Nearly 80% of trials reported the number of participants who withdrew from the trial; of these 35% (51 of 146 reports) reported whether the withdrawals were due to AEs and of these 24% (12 of 51 reports) reported the actual events that caused withdrawals. Results presented and analysis performed was predominantly on ‘patients with at least one event’ with 84% of reports providing no information on the number of events occurring. An example of how to incorporate information on number of events is presented in the study by Lind et al . 35 Forty-one per cent of trials reported information on the severity of AEs. Five per cent of trials included a report of at least one event with duration, but presenting such data is limited in the main report. The trials that did present this information did so in a variety of ways. For example, incorporating the information into the AE table with summary statistics such as the mean duration of certain events or presenting it for a subgroup of events in the footnotes of AE tables, for example, ‘ One event of non-serious squamous cell carcinoma (day 210, resolved on day 215; adalimumab treatment was not interrupted) ’. 36–38 Twenty-eight per cent of reports included information on the timing of AEs ( table 3 ).

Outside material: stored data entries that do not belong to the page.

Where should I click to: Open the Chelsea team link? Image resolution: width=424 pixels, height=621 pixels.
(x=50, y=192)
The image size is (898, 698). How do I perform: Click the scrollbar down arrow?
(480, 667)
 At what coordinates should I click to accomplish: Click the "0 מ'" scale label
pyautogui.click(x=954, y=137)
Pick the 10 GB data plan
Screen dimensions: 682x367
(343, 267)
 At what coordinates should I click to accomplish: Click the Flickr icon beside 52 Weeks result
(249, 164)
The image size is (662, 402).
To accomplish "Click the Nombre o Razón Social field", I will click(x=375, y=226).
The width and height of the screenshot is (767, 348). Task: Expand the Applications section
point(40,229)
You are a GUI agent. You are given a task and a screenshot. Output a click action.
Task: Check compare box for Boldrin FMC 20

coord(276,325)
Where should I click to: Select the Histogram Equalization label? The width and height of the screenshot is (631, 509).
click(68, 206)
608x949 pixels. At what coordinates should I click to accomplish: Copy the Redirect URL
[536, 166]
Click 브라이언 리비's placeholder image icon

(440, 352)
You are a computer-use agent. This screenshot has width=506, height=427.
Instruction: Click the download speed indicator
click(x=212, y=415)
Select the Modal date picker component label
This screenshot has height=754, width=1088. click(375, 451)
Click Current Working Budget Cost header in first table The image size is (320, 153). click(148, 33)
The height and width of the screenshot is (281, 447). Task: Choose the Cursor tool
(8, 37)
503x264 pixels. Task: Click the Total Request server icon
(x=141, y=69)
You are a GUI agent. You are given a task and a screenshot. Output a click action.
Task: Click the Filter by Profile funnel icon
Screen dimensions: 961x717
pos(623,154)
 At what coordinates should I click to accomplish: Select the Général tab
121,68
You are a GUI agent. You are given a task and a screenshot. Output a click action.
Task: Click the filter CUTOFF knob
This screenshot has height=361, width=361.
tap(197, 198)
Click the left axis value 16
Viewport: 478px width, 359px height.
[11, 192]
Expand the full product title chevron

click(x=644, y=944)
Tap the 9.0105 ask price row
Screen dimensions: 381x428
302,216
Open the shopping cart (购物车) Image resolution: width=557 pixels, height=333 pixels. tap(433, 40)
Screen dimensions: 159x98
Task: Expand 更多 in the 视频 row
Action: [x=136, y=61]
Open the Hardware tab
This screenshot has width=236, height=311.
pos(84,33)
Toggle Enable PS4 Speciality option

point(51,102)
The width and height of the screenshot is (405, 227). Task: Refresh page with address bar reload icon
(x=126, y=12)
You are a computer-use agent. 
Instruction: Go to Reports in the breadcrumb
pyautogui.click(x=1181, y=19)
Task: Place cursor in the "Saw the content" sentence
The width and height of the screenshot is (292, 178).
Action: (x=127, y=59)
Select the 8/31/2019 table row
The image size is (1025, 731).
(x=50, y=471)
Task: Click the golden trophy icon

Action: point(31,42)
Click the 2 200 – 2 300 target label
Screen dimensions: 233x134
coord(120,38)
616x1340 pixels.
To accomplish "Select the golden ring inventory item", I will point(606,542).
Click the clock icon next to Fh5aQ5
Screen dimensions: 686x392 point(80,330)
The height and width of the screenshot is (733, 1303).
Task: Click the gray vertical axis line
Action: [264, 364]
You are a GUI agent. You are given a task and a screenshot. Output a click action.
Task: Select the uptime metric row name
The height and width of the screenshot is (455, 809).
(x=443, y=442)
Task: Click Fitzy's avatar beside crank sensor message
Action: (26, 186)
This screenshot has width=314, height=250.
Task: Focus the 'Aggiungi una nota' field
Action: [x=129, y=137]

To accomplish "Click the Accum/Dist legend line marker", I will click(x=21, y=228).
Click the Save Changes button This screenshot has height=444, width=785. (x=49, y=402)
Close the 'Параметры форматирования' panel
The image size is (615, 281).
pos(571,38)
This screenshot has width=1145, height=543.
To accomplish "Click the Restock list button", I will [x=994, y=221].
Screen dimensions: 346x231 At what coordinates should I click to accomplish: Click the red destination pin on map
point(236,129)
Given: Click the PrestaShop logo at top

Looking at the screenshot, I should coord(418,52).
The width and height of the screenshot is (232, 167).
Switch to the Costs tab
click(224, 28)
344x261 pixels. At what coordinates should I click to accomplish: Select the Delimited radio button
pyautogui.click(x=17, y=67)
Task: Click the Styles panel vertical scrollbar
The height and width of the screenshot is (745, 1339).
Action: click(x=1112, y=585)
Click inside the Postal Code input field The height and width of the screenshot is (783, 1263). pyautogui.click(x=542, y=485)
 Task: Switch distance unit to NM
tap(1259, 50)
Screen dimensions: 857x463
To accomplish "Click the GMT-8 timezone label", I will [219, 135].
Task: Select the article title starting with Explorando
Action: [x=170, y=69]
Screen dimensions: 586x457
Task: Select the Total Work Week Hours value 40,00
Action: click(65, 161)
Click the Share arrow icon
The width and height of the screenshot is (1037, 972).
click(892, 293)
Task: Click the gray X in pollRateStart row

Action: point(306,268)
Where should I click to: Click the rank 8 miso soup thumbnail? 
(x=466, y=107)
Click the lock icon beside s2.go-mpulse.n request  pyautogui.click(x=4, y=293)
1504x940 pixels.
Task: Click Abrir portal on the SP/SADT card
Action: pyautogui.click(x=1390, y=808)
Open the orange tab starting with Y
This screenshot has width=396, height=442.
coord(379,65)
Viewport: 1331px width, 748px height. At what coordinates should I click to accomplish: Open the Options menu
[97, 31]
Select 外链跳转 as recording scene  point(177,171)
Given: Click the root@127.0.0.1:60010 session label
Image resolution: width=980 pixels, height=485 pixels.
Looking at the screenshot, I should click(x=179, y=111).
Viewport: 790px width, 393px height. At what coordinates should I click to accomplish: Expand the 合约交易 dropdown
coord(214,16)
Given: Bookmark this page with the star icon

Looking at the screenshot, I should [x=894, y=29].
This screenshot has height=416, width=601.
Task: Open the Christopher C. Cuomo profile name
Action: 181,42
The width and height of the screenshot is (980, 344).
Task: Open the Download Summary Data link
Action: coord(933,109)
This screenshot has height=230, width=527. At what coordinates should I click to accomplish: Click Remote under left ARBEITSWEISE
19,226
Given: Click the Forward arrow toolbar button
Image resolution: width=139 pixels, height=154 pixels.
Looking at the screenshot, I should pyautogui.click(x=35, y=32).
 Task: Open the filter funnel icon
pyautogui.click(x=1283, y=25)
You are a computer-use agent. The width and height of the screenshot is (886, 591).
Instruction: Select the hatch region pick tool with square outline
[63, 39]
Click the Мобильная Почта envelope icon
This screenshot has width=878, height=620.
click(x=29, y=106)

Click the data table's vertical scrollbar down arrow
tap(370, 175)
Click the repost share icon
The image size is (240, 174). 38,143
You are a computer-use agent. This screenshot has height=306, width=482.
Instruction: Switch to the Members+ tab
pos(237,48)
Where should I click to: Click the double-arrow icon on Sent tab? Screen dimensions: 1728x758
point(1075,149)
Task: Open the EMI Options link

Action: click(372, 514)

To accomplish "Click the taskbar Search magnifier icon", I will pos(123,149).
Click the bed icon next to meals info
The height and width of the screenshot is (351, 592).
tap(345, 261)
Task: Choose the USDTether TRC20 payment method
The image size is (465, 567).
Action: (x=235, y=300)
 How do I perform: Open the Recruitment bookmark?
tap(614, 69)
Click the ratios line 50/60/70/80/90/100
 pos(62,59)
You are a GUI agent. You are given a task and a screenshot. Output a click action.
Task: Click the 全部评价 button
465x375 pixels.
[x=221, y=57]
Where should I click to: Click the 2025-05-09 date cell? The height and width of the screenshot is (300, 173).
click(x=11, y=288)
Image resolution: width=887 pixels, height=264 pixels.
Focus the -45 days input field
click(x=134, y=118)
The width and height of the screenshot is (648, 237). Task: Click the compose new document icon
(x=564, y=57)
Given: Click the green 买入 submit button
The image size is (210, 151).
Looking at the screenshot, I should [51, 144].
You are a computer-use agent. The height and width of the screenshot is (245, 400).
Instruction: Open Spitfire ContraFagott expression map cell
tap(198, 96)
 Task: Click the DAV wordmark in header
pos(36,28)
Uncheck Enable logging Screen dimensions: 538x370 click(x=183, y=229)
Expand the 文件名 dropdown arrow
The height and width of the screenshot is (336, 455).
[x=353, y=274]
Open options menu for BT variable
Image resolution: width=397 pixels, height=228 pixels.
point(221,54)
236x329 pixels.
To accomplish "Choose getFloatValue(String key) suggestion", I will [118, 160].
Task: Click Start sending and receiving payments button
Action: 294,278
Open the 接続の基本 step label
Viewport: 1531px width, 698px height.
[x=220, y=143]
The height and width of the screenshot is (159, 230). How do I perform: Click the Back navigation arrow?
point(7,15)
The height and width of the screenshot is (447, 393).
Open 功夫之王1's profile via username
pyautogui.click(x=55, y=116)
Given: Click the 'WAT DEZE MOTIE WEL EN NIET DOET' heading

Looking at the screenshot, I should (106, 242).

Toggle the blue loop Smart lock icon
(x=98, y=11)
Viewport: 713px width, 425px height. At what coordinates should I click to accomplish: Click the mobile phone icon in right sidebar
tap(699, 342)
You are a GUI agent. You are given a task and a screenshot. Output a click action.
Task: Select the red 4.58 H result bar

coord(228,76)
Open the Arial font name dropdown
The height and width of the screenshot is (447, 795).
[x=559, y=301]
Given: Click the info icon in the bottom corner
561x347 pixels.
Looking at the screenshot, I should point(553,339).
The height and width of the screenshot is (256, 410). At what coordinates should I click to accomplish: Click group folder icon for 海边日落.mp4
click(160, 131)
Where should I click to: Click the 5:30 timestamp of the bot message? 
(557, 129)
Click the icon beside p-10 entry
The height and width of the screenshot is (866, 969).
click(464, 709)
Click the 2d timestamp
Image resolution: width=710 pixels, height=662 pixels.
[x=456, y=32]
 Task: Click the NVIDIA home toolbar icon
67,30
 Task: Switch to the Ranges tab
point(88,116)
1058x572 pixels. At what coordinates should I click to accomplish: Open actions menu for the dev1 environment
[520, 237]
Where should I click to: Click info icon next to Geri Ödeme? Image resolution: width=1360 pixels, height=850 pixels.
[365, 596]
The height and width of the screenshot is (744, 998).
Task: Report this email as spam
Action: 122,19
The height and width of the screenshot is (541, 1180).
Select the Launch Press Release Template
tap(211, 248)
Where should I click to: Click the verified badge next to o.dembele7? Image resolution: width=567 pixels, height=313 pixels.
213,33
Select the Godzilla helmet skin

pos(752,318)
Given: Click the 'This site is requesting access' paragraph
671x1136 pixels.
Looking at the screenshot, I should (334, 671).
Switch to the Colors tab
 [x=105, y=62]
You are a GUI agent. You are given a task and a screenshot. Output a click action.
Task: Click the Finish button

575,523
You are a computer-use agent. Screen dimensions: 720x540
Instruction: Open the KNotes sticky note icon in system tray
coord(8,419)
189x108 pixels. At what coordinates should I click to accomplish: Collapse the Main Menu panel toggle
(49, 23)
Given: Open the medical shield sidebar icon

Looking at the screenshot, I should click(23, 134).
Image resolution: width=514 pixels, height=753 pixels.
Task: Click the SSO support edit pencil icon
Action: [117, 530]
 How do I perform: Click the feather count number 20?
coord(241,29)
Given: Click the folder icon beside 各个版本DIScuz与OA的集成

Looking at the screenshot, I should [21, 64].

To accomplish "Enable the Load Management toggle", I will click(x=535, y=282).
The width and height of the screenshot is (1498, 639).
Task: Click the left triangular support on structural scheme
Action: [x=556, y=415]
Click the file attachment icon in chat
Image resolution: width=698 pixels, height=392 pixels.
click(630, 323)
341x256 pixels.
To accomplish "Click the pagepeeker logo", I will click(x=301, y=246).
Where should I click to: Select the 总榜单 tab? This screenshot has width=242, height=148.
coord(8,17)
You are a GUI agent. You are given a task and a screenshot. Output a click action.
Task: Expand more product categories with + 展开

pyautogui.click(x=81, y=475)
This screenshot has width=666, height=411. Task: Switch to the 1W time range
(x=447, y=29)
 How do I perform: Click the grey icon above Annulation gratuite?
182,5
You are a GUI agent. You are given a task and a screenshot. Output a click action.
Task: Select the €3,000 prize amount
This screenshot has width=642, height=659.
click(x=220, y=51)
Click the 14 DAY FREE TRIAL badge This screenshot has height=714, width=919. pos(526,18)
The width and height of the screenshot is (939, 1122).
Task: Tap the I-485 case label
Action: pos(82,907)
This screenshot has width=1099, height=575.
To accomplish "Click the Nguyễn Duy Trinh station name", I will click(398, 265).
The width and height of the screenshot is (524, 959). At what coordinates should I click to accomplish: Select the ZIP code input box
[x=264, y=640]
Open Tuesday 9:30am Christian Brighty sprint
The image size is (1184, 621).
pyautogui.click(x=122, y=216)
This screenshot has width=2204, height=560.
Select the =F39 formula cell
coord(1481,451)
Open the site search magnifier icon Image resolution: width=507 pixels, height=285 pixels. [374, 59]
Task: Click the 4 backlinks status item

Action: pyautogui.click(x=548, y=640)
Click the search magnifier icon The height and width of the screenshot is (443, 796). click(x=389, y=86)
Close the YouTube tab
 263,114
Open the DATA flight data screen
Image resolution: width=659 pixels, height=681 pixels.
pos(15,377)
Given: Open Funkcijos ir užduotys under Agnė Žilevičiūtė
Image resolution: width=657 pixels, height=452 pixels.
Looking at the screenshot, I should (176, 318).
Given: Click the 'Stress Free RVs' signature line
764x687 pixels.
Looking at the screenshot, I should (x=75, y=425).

Serious AEs were typically well documented (73%) and six reports (3%) explicitly stated that no serious events had occurred. However, for 44 reports (24%) it was not possible to discern if no serious events had occurred or whether they were simply omitted from the report. Forty-two per cent (57 of 134 reports) of reports included details on whether the events had been classified as related to the intervention ( table 3 ).

Analysis of AE outcomes

The majority of trials summarised binary outcomes using frequencies (94%) and percentages (87%). Despite a lack of power to undertake formal hypothesis testing, 47% reported p values for binary outcomes. For example, ‘ There were no between-group differences in the rate of patients with at least one adverse event (16.7% (14 patients) in the clopidogrel group vs 21.8% (19 patients) in the placebo group; difference, −5.2% (95% CI −17% to 6.6%); p=0.44)’ . However, with a total safety population of 171 such a test would have only had 13% power to detect such a difference and was therefore substantially underpowered. The conclusion that ‘ No significant increase in adverse events was observed ’ makes no reference to the 95% CI presented which indicates that the findings were in fact compatible with a 17% decrease in experiencing at least on AE as well as a near 7% increase. 39

There was a pervasive practice (59%) of categorising continuous clinical and laboratory outcomes. Of the trials that did not dichotomise continuous AE data, nearly 70% performed some form of statistical significance testing ( table 3 ). While continuous outcomes do not suffer to the same degree regarding lack of power, multiple testing is still a problem; however, no multiplicity corrections for continuous outcomes were performed.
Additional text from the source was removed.